# Parabola equations review

1. Aug 26, 2007

### fitz_calc

1. The problem statement, all variables and given/known data
Write the equation for the parabola. Vertex (0,0), axis along x-axis, passes thru (-2,-4).

3. The attempt at a solution

I thought since the parabola resides on the x-axis that I was supposed to use x^2=4py, with a parabola looking similar to this:

However, the solution is actually in the form of y^2=4py, looking like this:

I thought if it was along the x-axis it would look similar to the first pic? (This problem is just a refresher for the technical calc course I'm enrolled in, sorry for the crappy mspaint pics)

2. Aug 26, 2007

### sidman

It seems that you have confused the plots of the parabolas with respect to their equations.
Assuming you have your axes right (x+ point to the right, y+ point up) parabolas of the form "x^2 = 4py" correspond to the 2nd image you attached, while those of the form "y^2 = 4px" correspond to the 1st one.

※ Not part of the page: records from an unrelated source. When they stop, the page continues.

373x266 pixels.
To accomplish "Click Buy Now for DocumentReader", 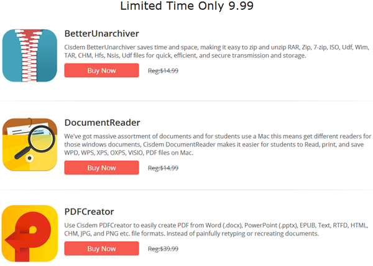I will 101,168.
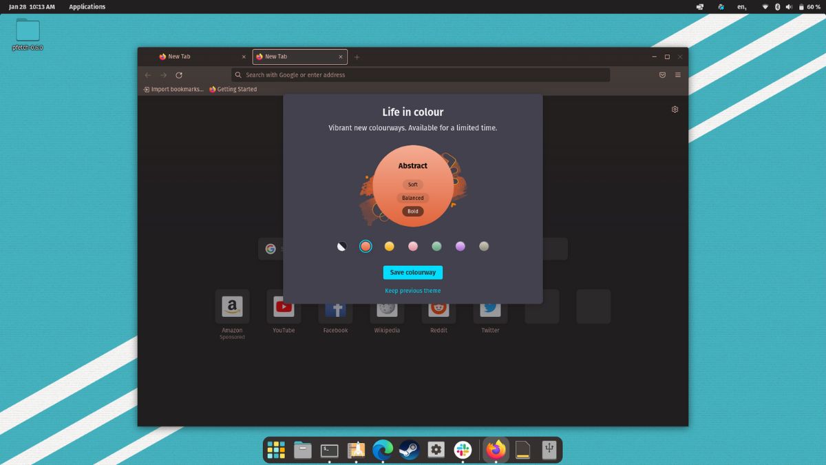826x465 pixels.
Task: Choose the Bold colourway intensity
Action: [x=412, y=211]
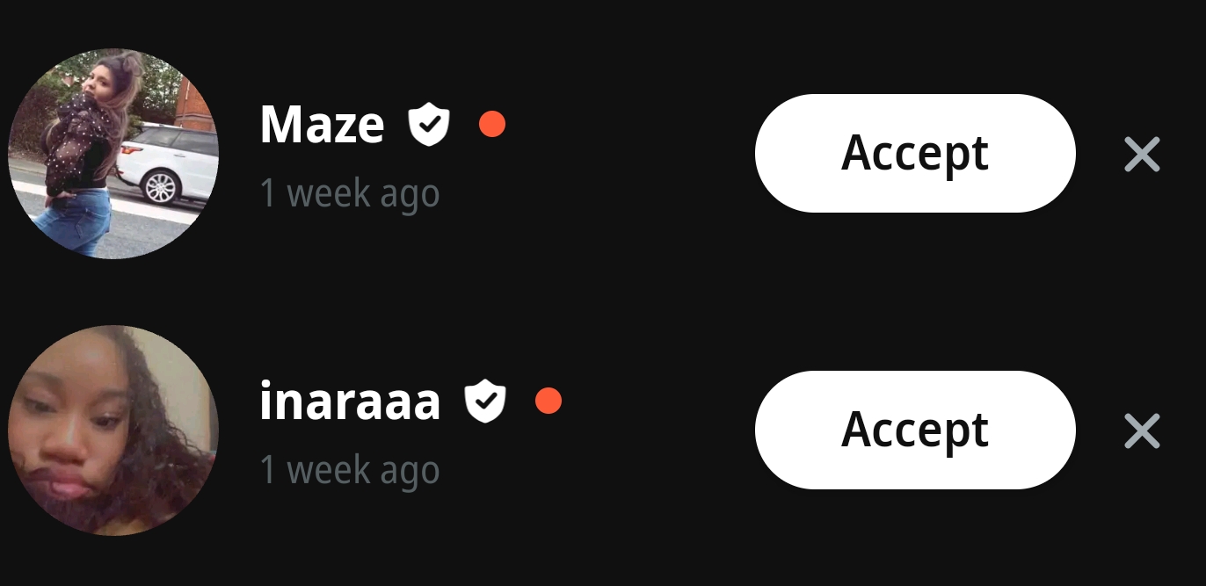This screenshot has width=1206, height=586.
Task: Click the '1 week ago' timestamp under Maze
Action: pyautogui.click(x=350, y=193)
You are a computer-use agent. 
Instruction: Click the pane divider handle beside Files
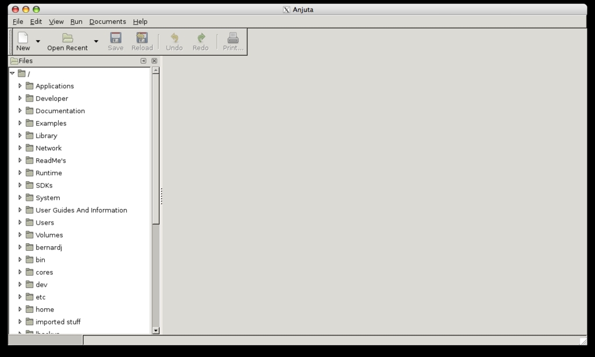[161, 196]
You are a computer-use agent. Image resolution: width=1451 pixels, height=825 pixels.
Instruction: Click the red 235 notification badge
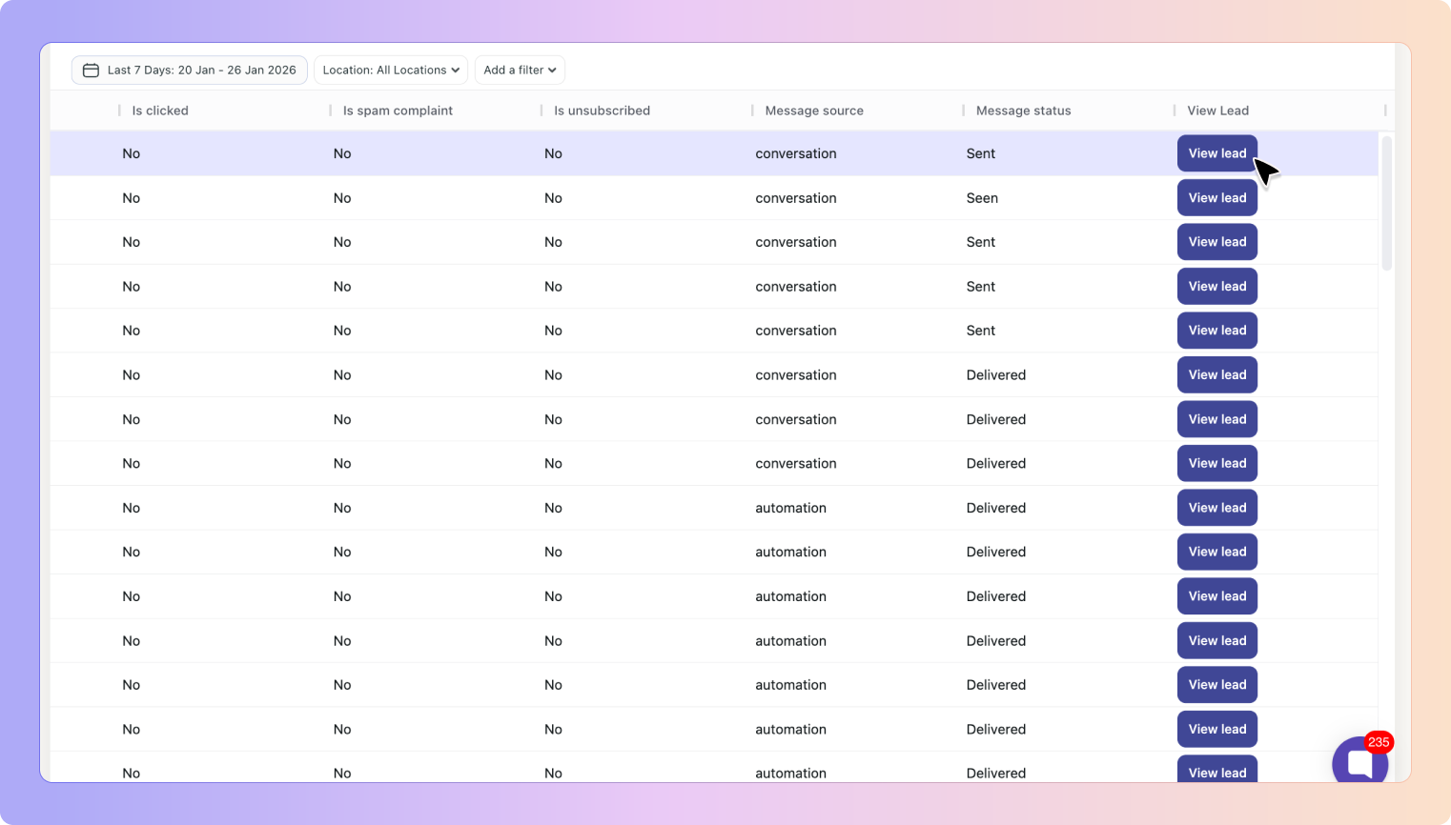1379,742
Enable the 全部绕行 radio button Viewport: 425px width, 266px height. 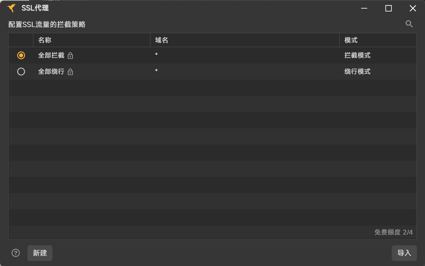[21, 72]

This is easy to see, as -in the "x^2 = 4py" case- for each y you should have too solutions for x (since x is squared), therefore the symmetry must be with respect to Y, thus the 2nd image.

3. Aug 26, 2007

### fitz_calc

I think I'm confused because the problem says axis along x-axis; in this case, I thought 'along the x axis' meant the equation x^2=4py would be used. The book, however, says y^2=4py is to be used...

4. Aug 26, 2007

### fitz_calc

anybody? This seems to be a very simple but I can't figure out why I cannot visualize this problem.

5. Aug 26, 2007

### symbolipoint

"axis" means "axis of the parabola". I believe the wording would have been clearer if your book said, "axis of the parabola... parallel to the x axis". "Along", as used was intended to mean "in the same direction as..."; my opinion is that it is a little more difficult to interpret.